>> start
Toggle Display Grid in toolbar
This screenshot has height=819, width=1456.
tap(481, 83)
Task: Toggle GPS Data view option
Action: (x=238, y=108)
>> end
(WHAT THE EXERCISE ASKS): Write out the records again, substituting "top bar" for "toolbar" and leaving everything else unchanged.

(SOLUTION BELOW):
Toggle Display Grid in top bar
This screenshot has height=819, width=1456.
tap(481, 83)
Task: Toggle GPS Data view option
Action: (x=238, y=108)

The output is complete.